◆ Task instructions ◆
Rewrite the rows below as a numbered list with no blank lines, starting at the line that contains "Click the filled blue striped progress bar" and ending at the last of the rows. Leave the pictures out.

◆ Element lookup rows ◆
··········

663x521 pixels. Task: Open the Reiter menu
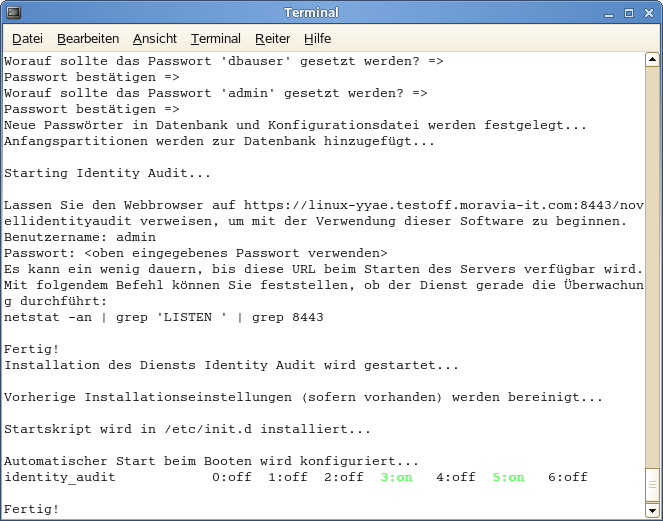[272, 39]
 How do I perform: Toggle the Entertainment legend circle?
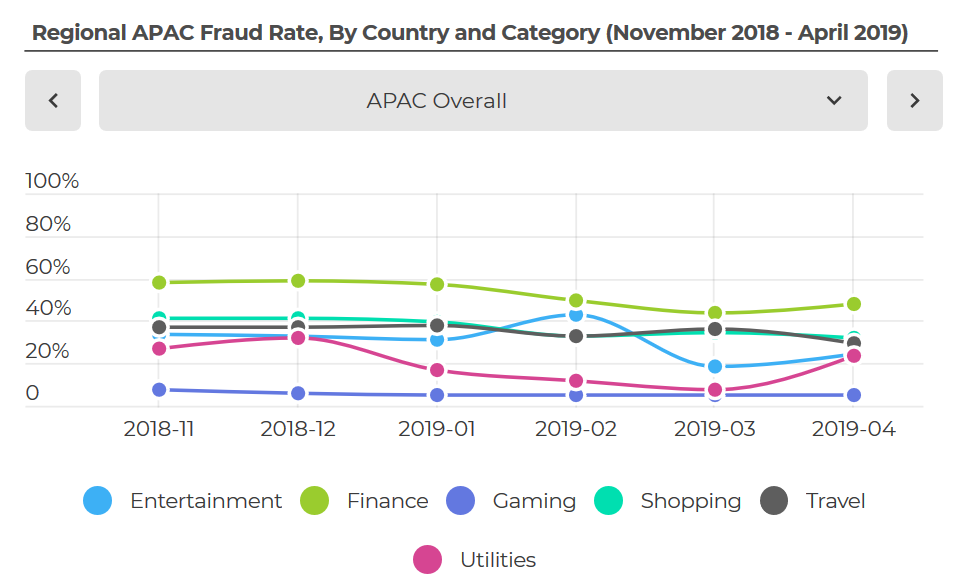pyautogui.click(x=98, y=501)
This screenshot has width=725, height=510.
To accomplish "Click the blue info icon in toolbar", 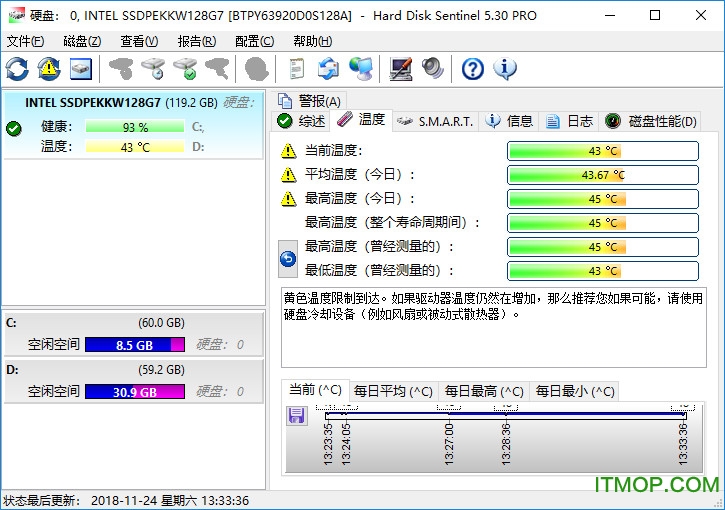I will click(505, 68).
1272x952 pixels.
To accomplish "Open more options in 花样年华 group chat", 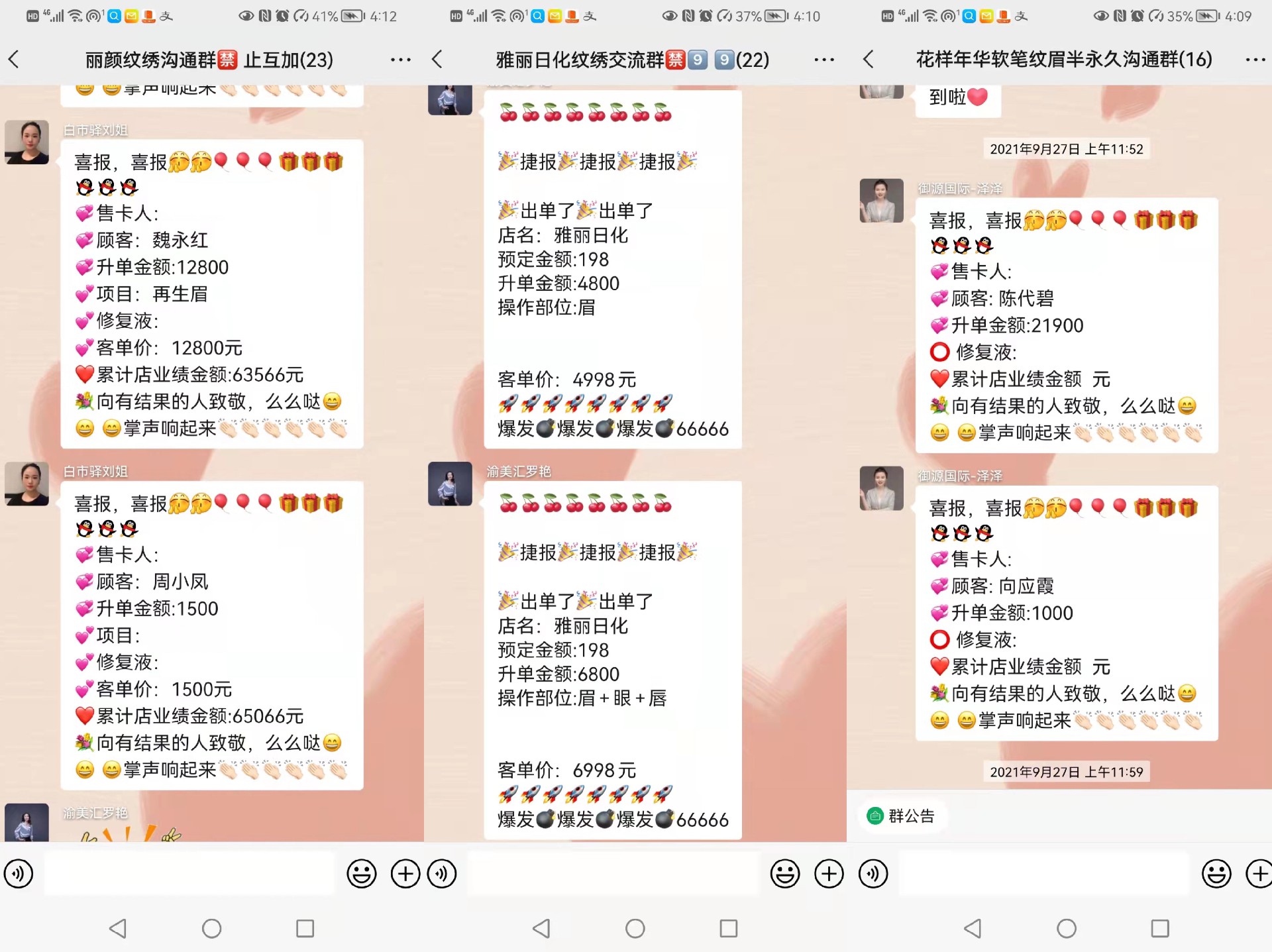I will pos(1255,60).
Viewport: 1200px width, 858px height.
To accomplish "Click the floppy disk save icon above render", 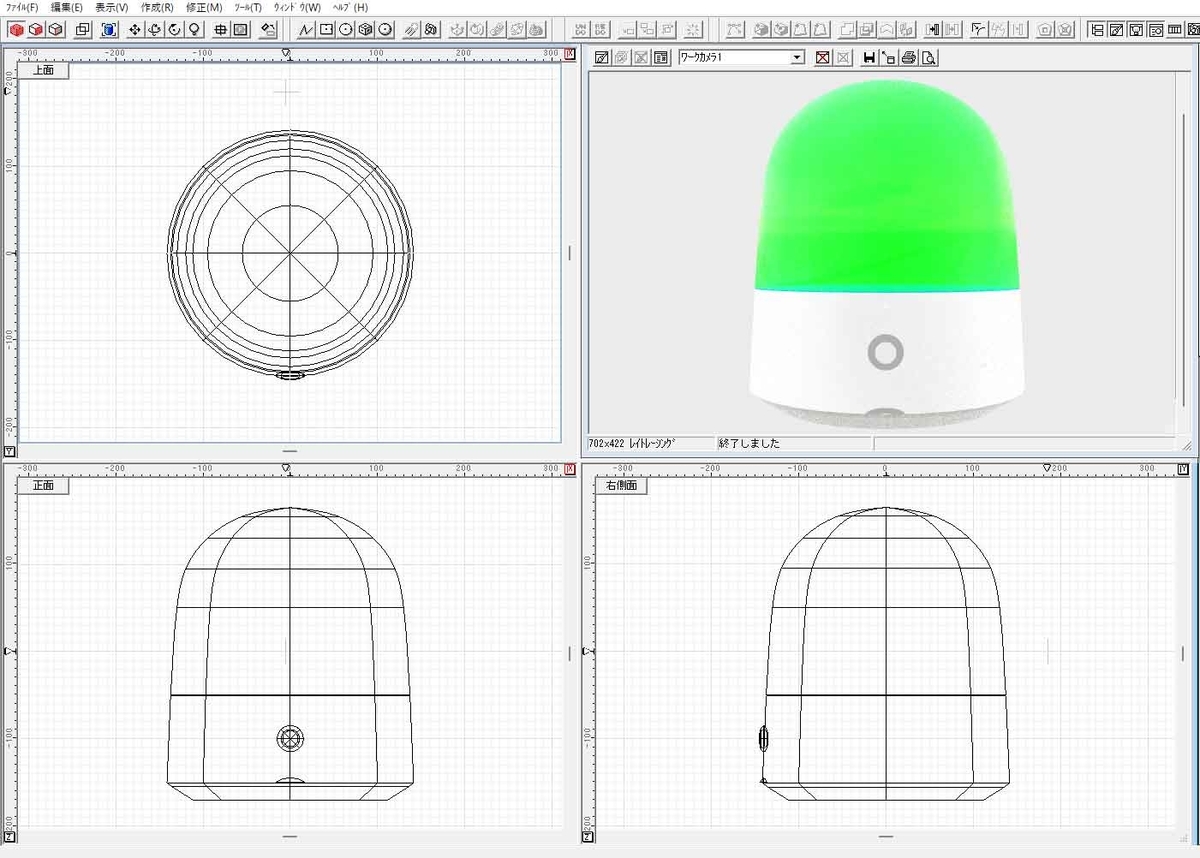I will (869, 58).
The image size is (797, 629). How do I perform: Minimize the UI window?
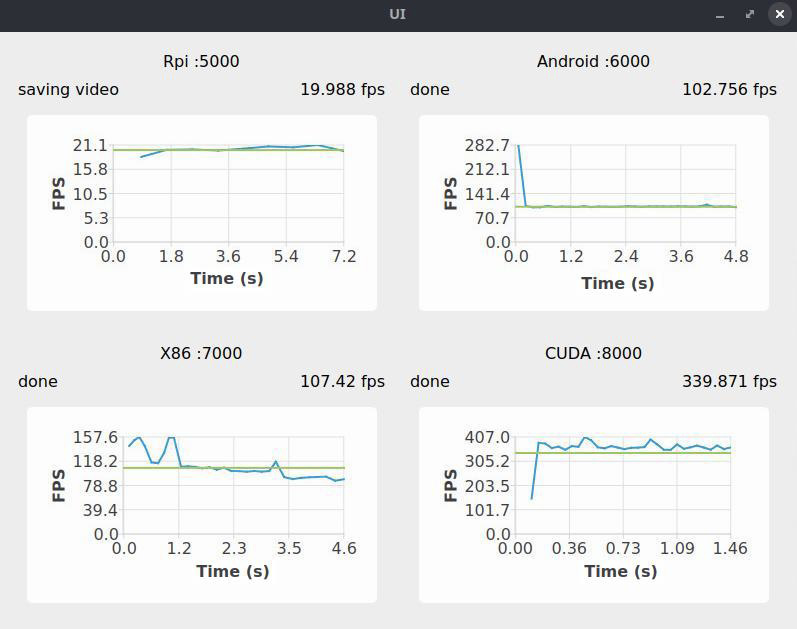click(720, 14)
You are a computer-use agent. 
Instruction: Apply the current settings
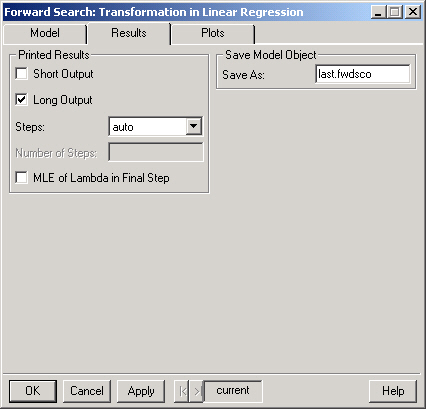coord(141,391)
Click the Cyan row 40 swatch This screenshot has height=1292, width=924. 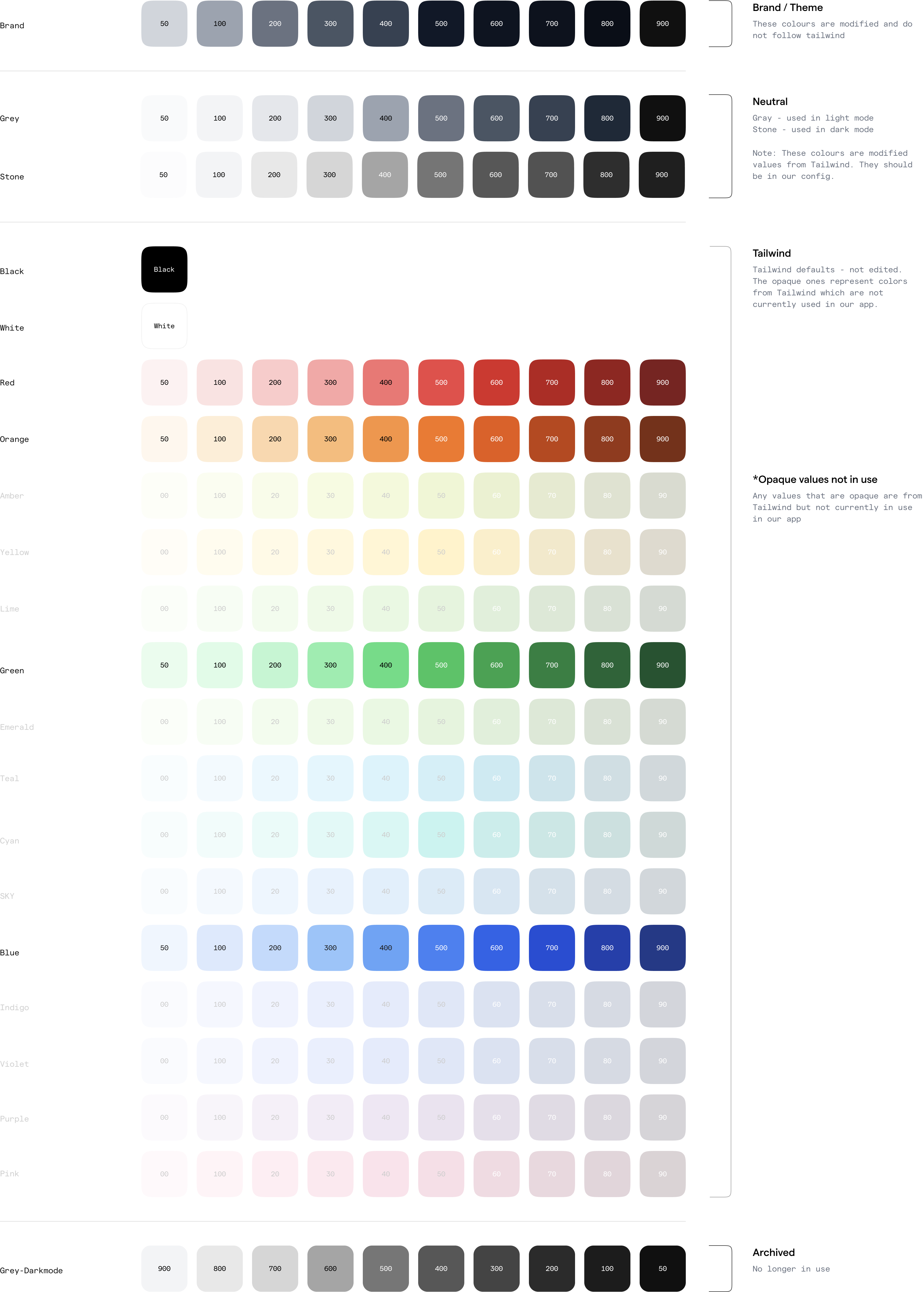[x=386, y=835]
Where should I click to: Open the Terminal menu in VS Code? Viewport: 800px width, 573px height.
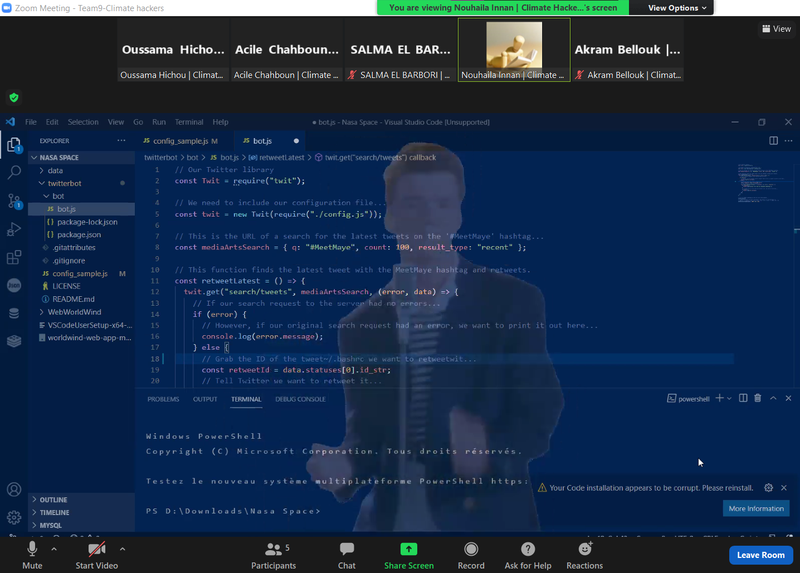[188, 122]
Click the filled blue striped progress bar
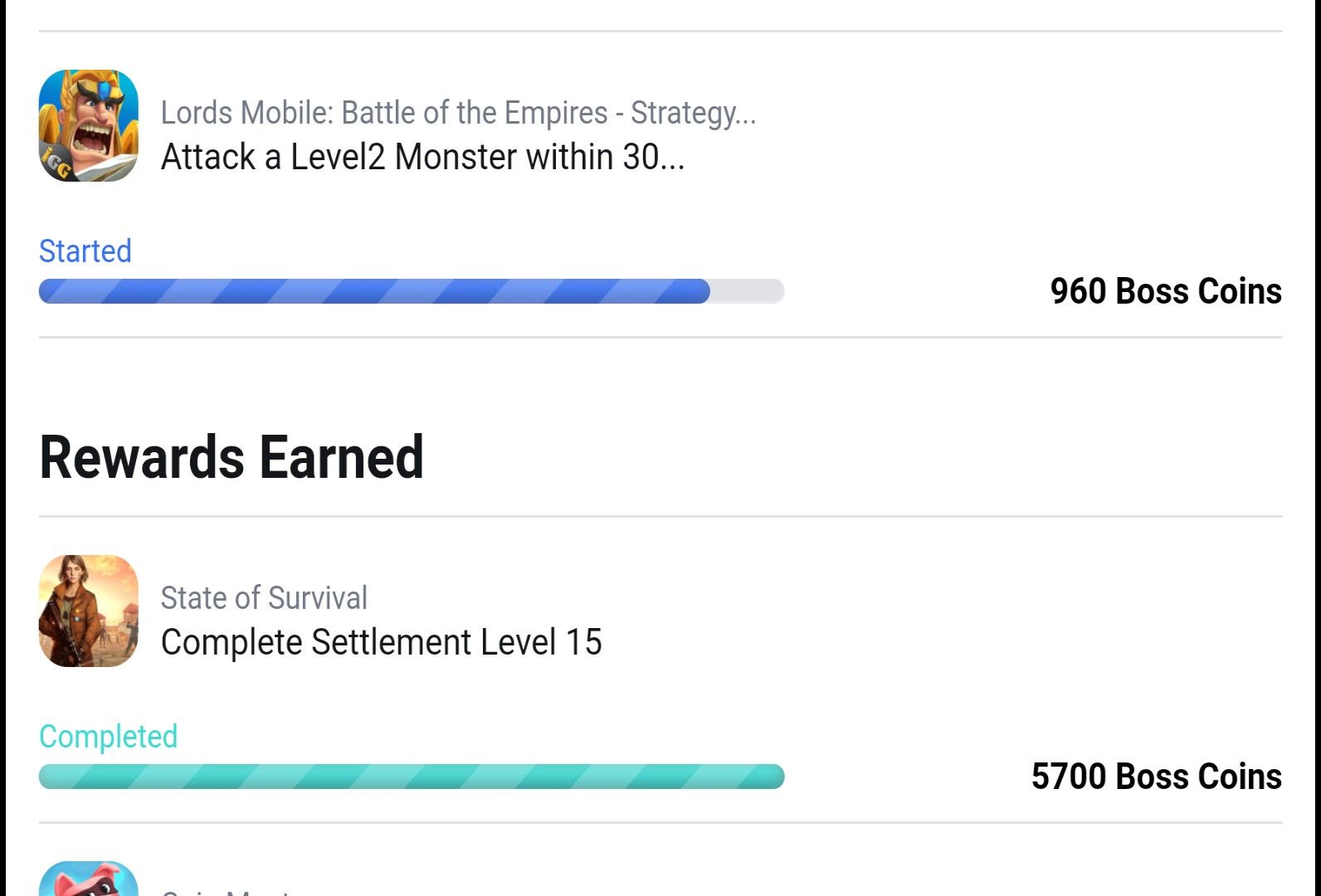1321x896 pixels. point(374,291)
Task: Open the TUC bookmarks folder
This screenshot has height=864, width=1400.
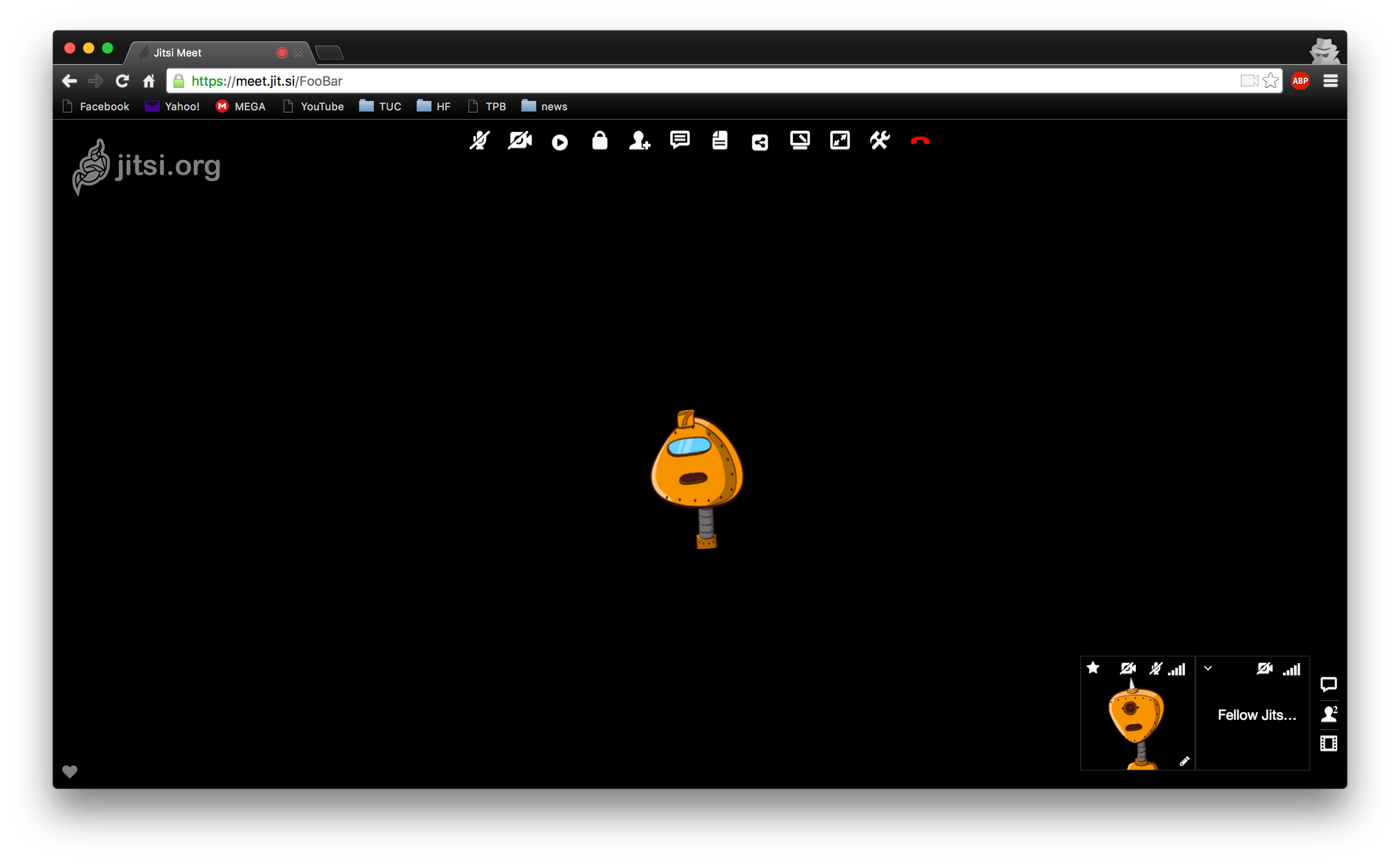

··········

◆ The response ◆
1. Click the filled blue striped progress bar
2. 1321x896 pixels. point(374,291)
3. Task: Open the TUC bookmarks folder
4. This screenshot has height=864, width=1400.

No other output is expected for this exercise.